Where a will gave an undivided interest in land to a son, with remainder to his surviving children, the decree in a suit for partition against the son and his children then living was held as binding upon children subsequently born, who, it was said, were represented in the partition suit by both the son and the living children. Letcher v. Allen, 180 Ala. 254,60 So. 828. And where a trustee held property for his own children who should survive him, it was held that he could maintain a bill for the sale of the property and reinvestment of its proceeds, subject to the trust, against the living children, so as to bind by the decree after-born children who would belong to the same class as those then living. Bibb, as Trustee, v. B. S. Bibb, Jr., 204 Ala. 541, 86 So. 376.

In those cases, it will be observed, the unborn remaindermen were in fact represented by persons of their own immediate class, though it was said in Letcher v. Allen that they were also sufficiently represented by the life tenant whose estate preceded their own.

As to the sufficiency of the representation of unborn remaindermen by parties whose estates precede or follow the estate of such remaindermen, there being no living members of their class, so that their interests may be bound by judicial decree, the courts are not in harmony. The great weight of authority, however, seems clearly to the effect that such representation is sufficient, provided all the interests owned by persons in esse are before the court, and some one or more of them would be adversely affected by the decree equally with the class not in esse, and would therefore have the same interest and would be equally certain to present to the court the merits of the question upon which the decree is sought. Ridley v. Halliday, 106 Tenn. 607, 61 S.W. 1025, 53 L.R.A. 477, 82 Am. St. Rep. 902; Rutledge v. Fishburne, 66 S.C. 155.44 S.E. 564. 97 Am. St. Rep. 757, and note, 762-768; Kent v. Ch. of St. Michael, 136 N.Y. 10, 32 N.E. 704, 18 L.R.A. 331, 32 Am. St. Rep. 693; Downey v. Seib, 185 N.Y. 427, 78 N.E. 66, 8 L.R.A. (N.S.) 49, 113 Am. St. Rep. 926; Denegre v. Walker,214 Ill. 113, 73 N.E. 409, 105 Am. St. Rep. 98, 2 Ann. Cas. 787, and note, 790-793; McArthur v. Scott, 113 U.S. 340,5 Sup. Ct. 652, 28 L. Ed. 1015; Matthews v. Lightner, 85 Minn. 333,88 N.W. 992, 89 Am. St. Rep. 558; Ann. Cas. 1913C, note p. 659; 20 Rawle C. L. 670, § 9.

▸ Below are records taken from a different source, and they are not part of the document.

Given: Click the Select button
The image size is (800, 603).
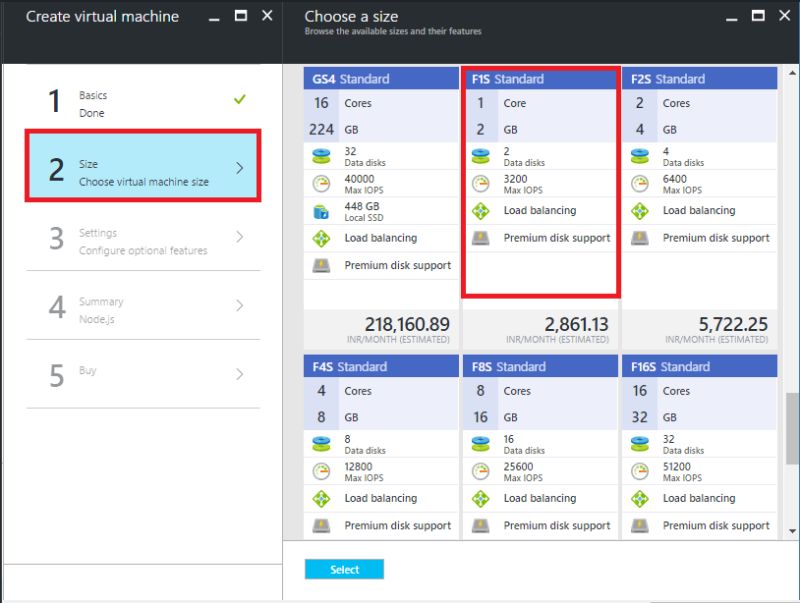Looking at the screenshot, I should coord(344,569).
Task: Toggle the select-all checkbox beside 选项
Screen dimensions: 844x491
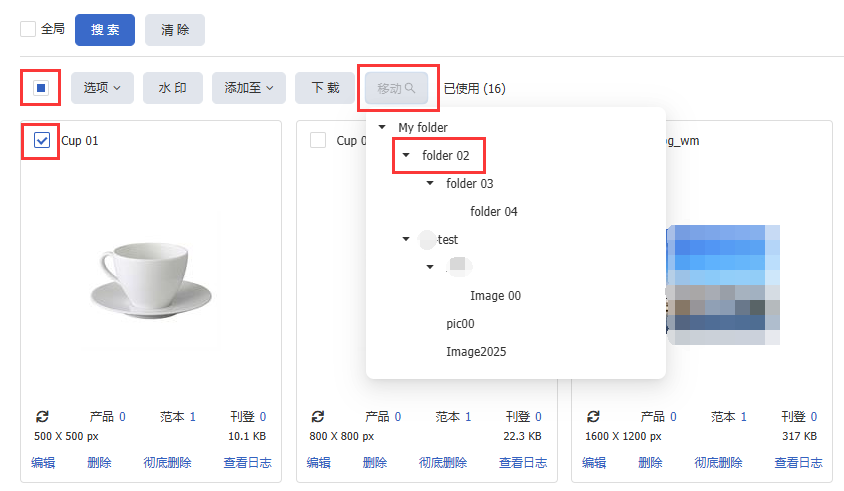Action: [x=41, y=88]
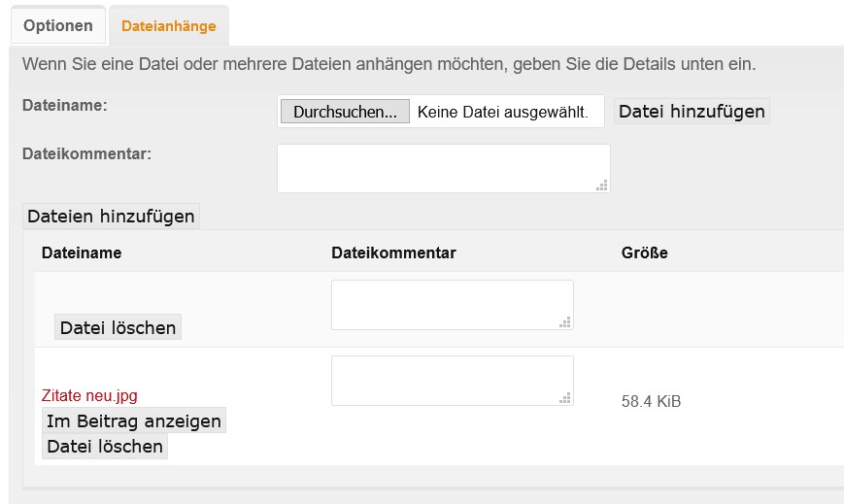Open the Dateianhänge tab
Screen dimensions: 844x504
(168, 26)
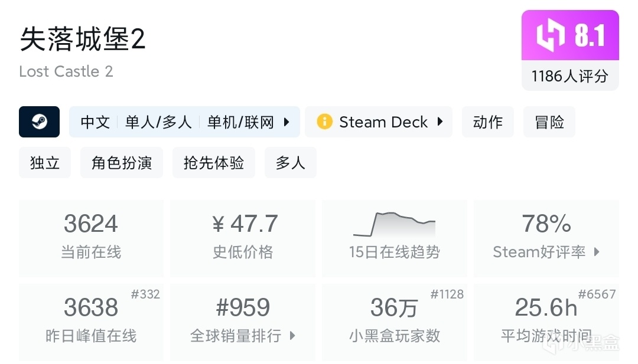The width and height of the screenshot is (638, 364).
Task: Tap the 1186人评分 rating count
Action: click(569, 76)
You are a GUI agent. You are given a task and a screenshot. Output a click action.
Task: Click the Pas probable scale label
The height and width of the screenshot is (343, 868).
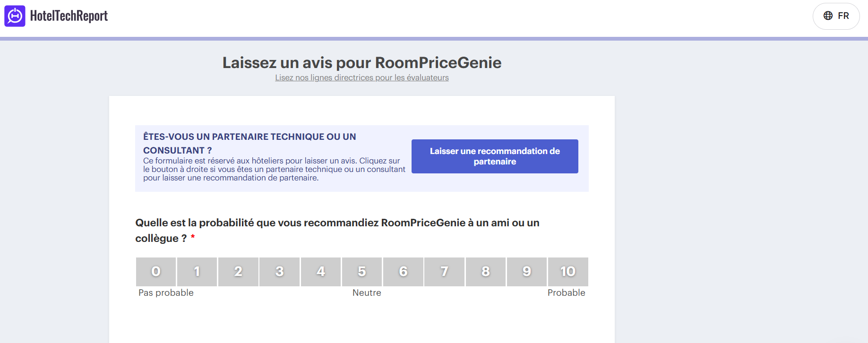[x=166, y=293]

In the application of this principle, it would seem that the character of the suit, and the purpose and effect of the decree, are of controlling importance; and where the proceeding seeks to adjudicate opposing rights, and the effect of the decree is to extinguish in part or in whole the estates of persons not yet in esse, greater strictness is observed in the requirements of virtual representation by living parties.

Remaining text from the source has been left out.